ЗАДАНИЕ 1:
В каком театре показали премьеру оперы, которой посвящена рецензия на «Норму»?
ЗАДАНИЕ 2:
Продолжите рецензию на оперу «Норма», начав сразу после её последнего предложения.
======== ФРАГМЕНТ ДОКУМЕНТА ========
МАМТ имени К. С. Станиславского и В. И. Немировича-Данченко показал премьеру оперы Винченцо Беллини «Норма». В главной роли — Хибла Герзмава.
Спектакль задумывался как бенефис ярчайшей оперной звезды с Большой Дмитровки, и он действительно получился насквозь «сопраноцентричным»: настолько, что не всегда было ясно, кем именно предложено то или иное решение — режиссёром, прекрасно знающим вкусы Дивы, или ею самой для себя любимой.
***
В выступлении «последней российской примадонны» хорошие моменты, безусловно, были: безупречно красивый звук в среднем регистре, изумительное legato, местами проскальзывали без преувеличения чудесные стилистические украшения типа portamento (O, rimembranza!).
Первая же речитативная сцена (Sediziose voci) была исполнена блестяще: полностью контролируемое дыхание, внимательное отношение к тексту, к звуковедению и т. д. Наполненная одухотворённым самообладанием Casta Diva началась чарующе красиво: все первые фразы прозвучали отлично и точно попали в образ. Но, уже начиная с A noi volgi, что-то начало «ломаться»: во-первых, пропал форшлаг; во-вторых, из слова volgi при повторении фразы исчезла буква g; в третьих, хоть синкопы на ноте ля ещё продержались в рамках приличий, но переход к си-бемолю не получился вовсе: звук потерял концентрацию, тембр, красоту. Мелизмы между куплетами превратились в скорбное glissando.
Второй куплет «закрепил» отрицательные достижения, включая удаление звука g из слова spargi. В кабалетте Герзмава продемонстрировала способность к исполнению виртуозных фокусов только в самой последней фиоритуре, давшейся ей ценой невероятных усилий — все остальные пассажи показали только усилия, но ничего более.
В общем-то, дальнейшее выступление было ровно таким же. Речитативы всегда звучали выразительно, кантилена в среднем регистре впечатляла божественной красотой звука, самоконтролем, штрихами, стилем, но переход на «верха» сопровождался потерей всех положительных качеств. В виртуозных местах пение превращалось в не всегда удачные попытки урегулировать звуковую массу.
Ещё в первом действии местами казалось, что Хибла Леварсовна избегает исполнять длинные фразы на одном дыхании и там, где это не очень заметно, разделяет их. Но то были несущественные фрагменты, на них легко можно закрыть глаза, т. к. целостный музыкальный образ они не портили. Во втором действии проблемы стали нарастать. В Teneri figli все фразы оказались жёстко обрублены, в результате чего и паузы неловко растянулись. Постепенно всё сильнее чувствовалось, что певица меньше задумывается об аккуратности, а финальное ариозо откровенно преисполнилось характером «быстрей бы уже аплодисменты».
Короче, далеко не всё в выступлении примадонны прошло гладко, целостный художественный образ ей создать скорее не удалось, справиться со всеми техническими трудностями тоже. Но даже несмотря на это, многое в её пении завораживает, и некоторыми номерами действительно можно было наслаждаться.
======== ВЫДЕРЖКА ИЗ ДАННЫХ ========
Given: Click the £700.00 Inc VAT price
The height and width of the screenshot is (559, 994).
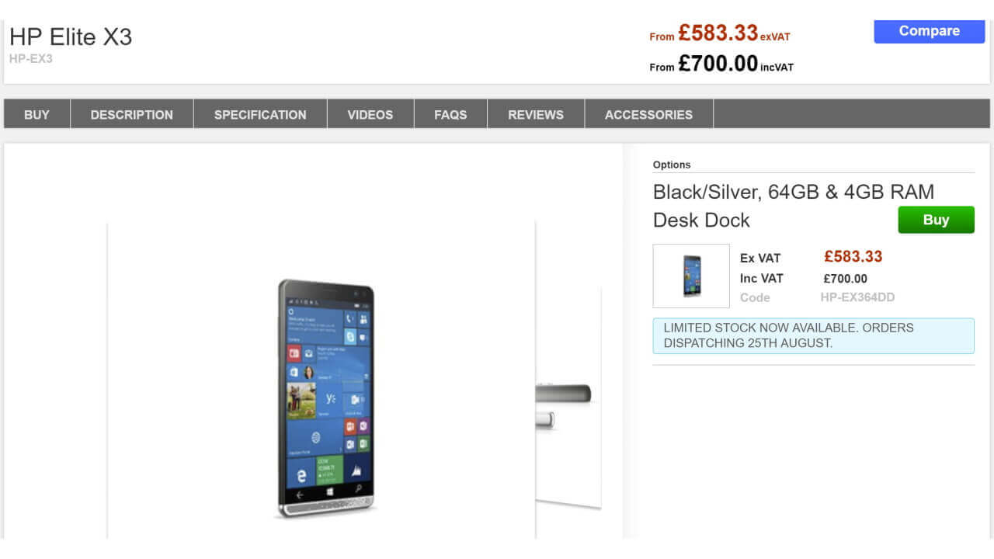Looking at the screenshot, I should (846, 278).
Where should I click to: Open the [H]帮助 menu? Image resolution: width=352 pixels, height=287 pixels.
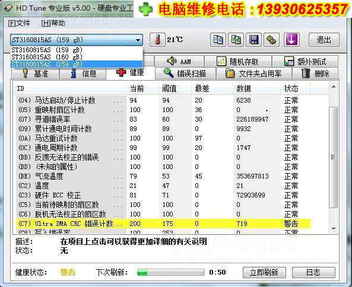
========
ОТВЕТ НА ЗАДАНИЕ 1:
Премьеру показал МАМТ имени К. С. Станиславского и В. И. Немировича-Данченко.

ОТВЕТ НА ЗАДАНИЕ 2:
Среди коллег по сцене удачнее всех выступила Полина Шароварова. Красивый голос дебютантки сочетается с отличной технической подготовкой и выразительностью. Её высокие до звучали даже благороднее и эффектнее, чем у соседней Дивы. Пожалуй, Полина — единственная из всего премьерного состава по-настоящему чувствует стиль bel canto и способна при этом не забывать, что пребывает в спектакле, а не в концертном исполнении.
Правда, несколько фрагментов её подвели. Треть дуэта с Поллионом прозвучала совсем невнятно, в вокальных «схватках» с Нормой тоже случались мелкие промахи. Объяснить их можно лишь чрезмерным волнением молодой артистки: уверен, что с опытом талант Полины расцветёт ярче, голос станет крепче, а техника — солиднее.
Ещё ради справедливости надо отметить, что все «парные» фиоритуры с Нормой прозвучали на грани совершенства: что Хибла, что Полина изо всех сил старались достигнуть полного согласия и им это удалось. Да и в целом ансамбли прошли вполне прилично.
Владимир Дмитрук в роли Поллиона харизматичен, это его первый и главный козырь. У певца потрясающие верхние ноты — козырь номер два. Средний регистр в этот вечер звучал рыхловато, а фиоритуры оставили впечатление, будто Владимир не очень хорошо понимает, зачем ему нужны все эти рулады на «а-а-а». Возможно, bel canto — просто не вполне «его» стиль, но артист он, конечно, замечательный.
Единственным вокальным недоразумением стало выступление Феликса Кудрявцева в партии Оровезо: он совершенно не следил ни за звуком, ни за интонацией, решив, видимо, что чем громче он споёт, тем лучше, а то, что ноты не совсем те — никто и не заметит. Впрочем, это совершенно неинтересная, «проходная» партия: первая его ария находится в самом начале и служит скорее для «настройки» аудитории перед выходом тенора, а единственная raison d’être второй — дать примадонне отдохнуть между дуэтом с Адальджизой и финалом.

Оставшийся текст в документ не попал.